In die Binnenkonflikte der Ampel hineingezogen zu werden, bis jetzt zu einer gemeinsamen Union-AfD-Abstimmung – das überfordert die Leute in der Mitte. Das haben sie schon vorher nur schwer verstanden und gefragt: Hä, wieso dürfen bestimmte Themen nicht aufs Tableau, nur weil dabei Mehrheiten herauskommen könnten, die wir nicht gutheißen? Werden bestimmte Themen nun gar nicht mehr bearbeitet? Die Tabuisierung des Vorgangs hat sicher in verunsicherten Gruppen eher zu einem „Jetzt erst recht“-Denken geführt.

Das heißt, die Angst vor Rechtsextremismus oder vor jemandem wie Björn Höcke ist nicht dominant in dieser Auseinandersetzung?

Die ist stark vorhanden in den Leitmilieus, das heißt den ressourcenstärkeren Gruppen bezogen auf Einkommen und Bildung. Und auch in den progressiven Milieus, die sagen, wir brauchen gesellschaftlichen Wandel, wir müssen uns in irgendeiner Form in Richtung Nachhaltigkeit und Diversität bewegen.

Also in den eher politisierten Milieus?

Genau. Diese und die politikaffinen Gruppen können sich da sehr klar abgrenzen. Aber in den ressourcenschwachen Gruppen und eben seit einiger Zeit auch immer mehr in die Mitte hinein sehen wir, dass diese Abgrenzung in Teilen schwerfällt. Auch weil sich ein grundsätzliches Misstrauen in staatliches Handeln breitgemacht hat.

Warum gibt es so viele Unentschlossene kurz vor der Wahl, angeblich so viele wie nie. Können Sie das bestätigen?

Nicht unbedingt. In unseren Erhebungen sind wir aktuell etwa bei 30 Prozent, sodass jeder Dritte zwei Wochen vorher noch nicht weiß, was er oder sie wählen will. Aber das haben wir häufiger, übrigens auch 2021. Die Unsicherheit ist immer verbunden mit der Frage, welche Koalition kommt potenziell dabei heraus?

Und man weiß es nicht?

Genau. Die Unsicherheit ist aktuell auffallend hoch bei den unter 40-Jährigen, insbesondere bei den unter 30-Jährigen. Da sind wir bei gut 40 Prozent, die noch nicht wissen, wo sie ihr Kreuz machen. In diesen Gruppen ist tatsächlich noch Bewegung. Frauen wissen auch weniger, was sie wählen sollen.

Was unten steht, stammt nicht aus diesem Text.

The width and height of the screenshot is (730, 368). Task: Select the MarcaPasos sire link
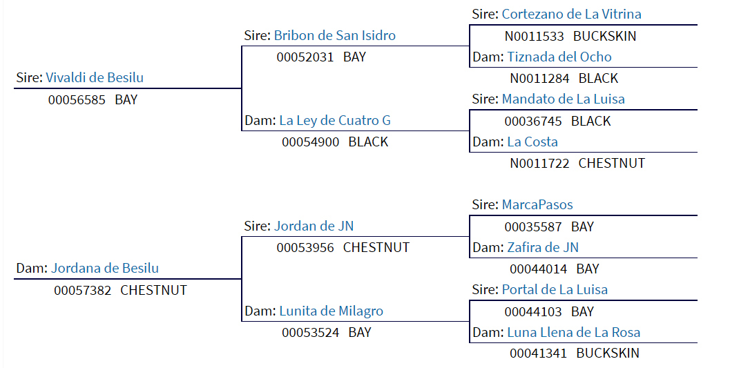[x=537, y=204]
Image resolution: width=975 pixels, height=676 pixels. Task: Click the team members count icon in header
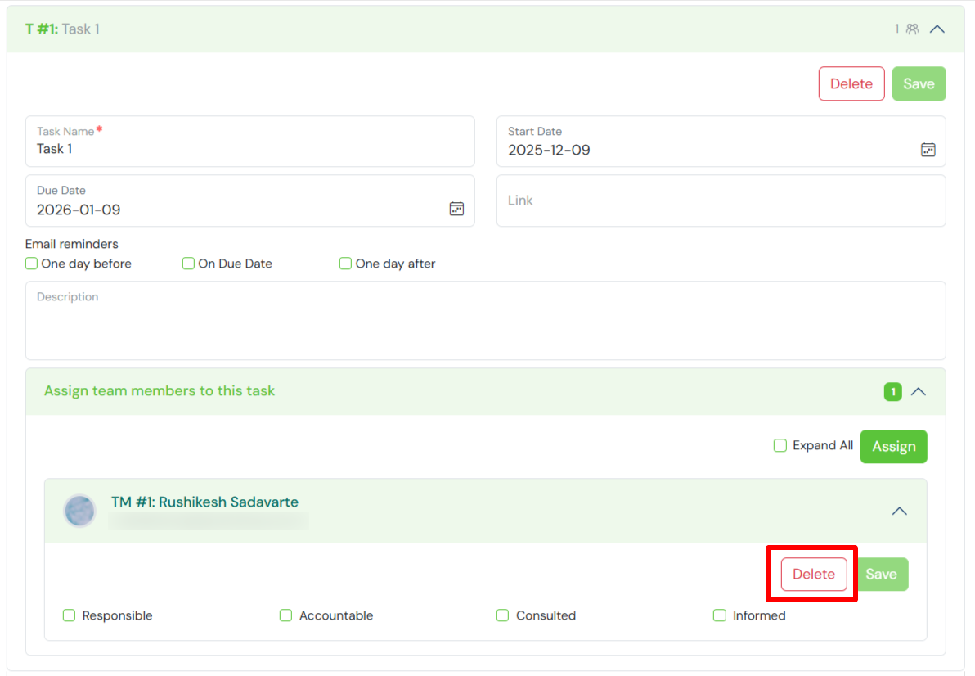[x=912, y=29]
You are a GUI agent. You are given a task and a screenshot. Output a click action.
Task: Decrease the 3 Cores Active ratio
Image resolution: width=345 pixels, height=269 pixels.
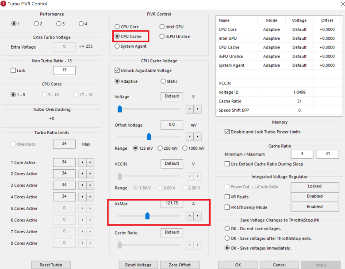point(82,186)
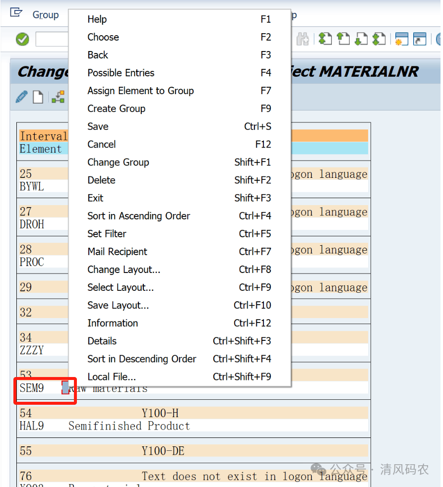The height and width of the screenshot is (487, 443).
Task: Click the hierarchy assign element icon
Action: coord(58,97)
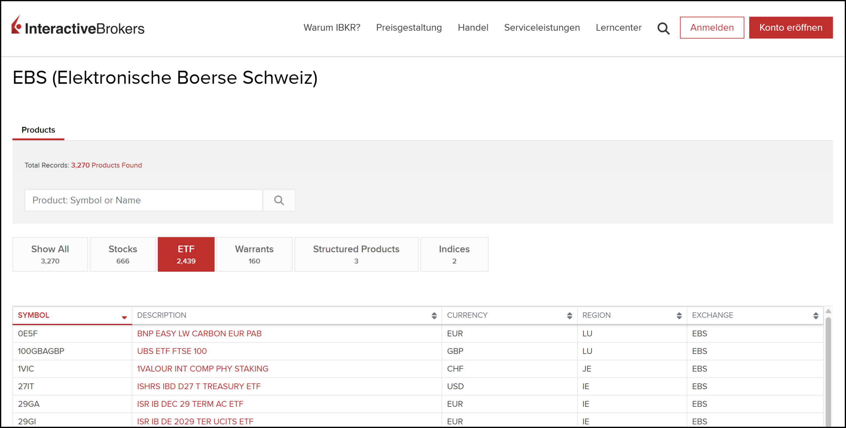Expand the Handel menu

click(473, 27)
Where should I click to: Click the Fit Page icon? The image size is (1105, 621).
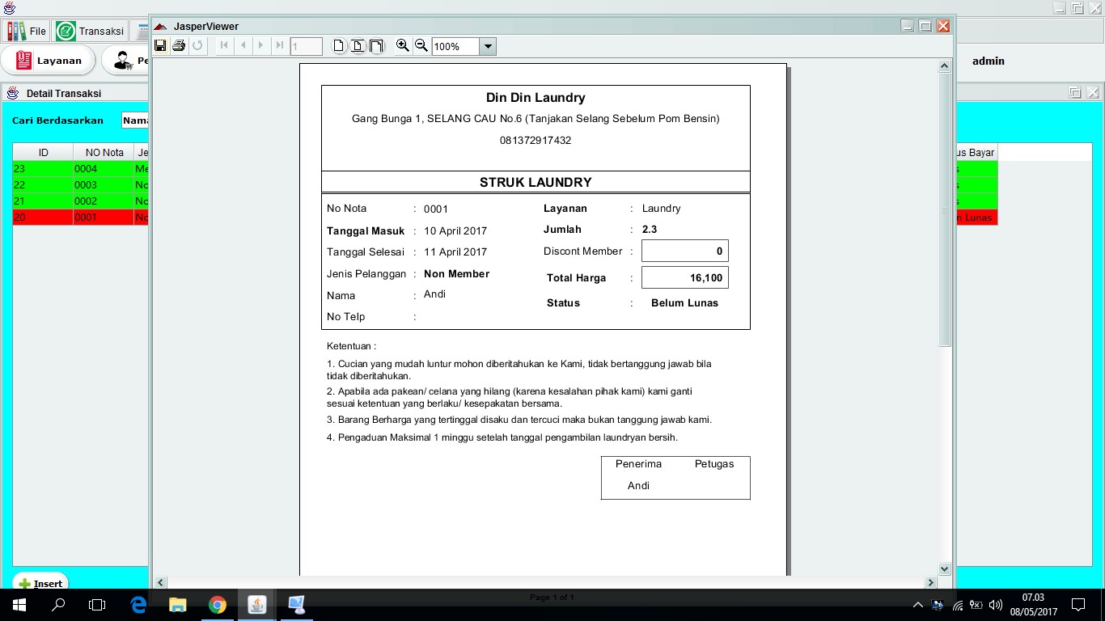click(x=357, y=46)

Haben Sie eine Erklärung für die Verunsicherung bei den Jüngeren? Früher waren gerade die jungen Generationen besonders politisiert.

Das sind sie immer noch, aber vielleicht in einer anderen Weise. Das ist nicht mehr so parteienfokussiert. Auch für sie ist die Weltlage nur noch schwer einzuschätzen. Es ist nicht mehr die übliche Orientierung an den Eltern, die man kopiert oder provoziert. Es gibt nicht mehr diese klassisch sozialisierten Zugehörigkeiten, und zugleich entstehen neue Bindungen.

Welche?

Ich teile nicht die These, dass sich Parteiloyalitäten komplett aufgelöst haben. Die gibt es, reduziert zwar, immer noch, und zugleich stellen andere Parteien neue Formen sozialer Bindung zu ihren Wählerinnen und Wählern her, jenseits rationaler Parteiprogrammlogik. Zum Beispiel die AfD: Da sagen die Menschen ganz offen, nein, das Programm hab’ ich nicht gelesen, aber die sehen meine Sorgen. Die Sorgen werden bespielt, und oft haben sie ja auch einen berechtigten Kern, der von den anderen Parteien einfach nicht konstruktiv aufgegriffen wird.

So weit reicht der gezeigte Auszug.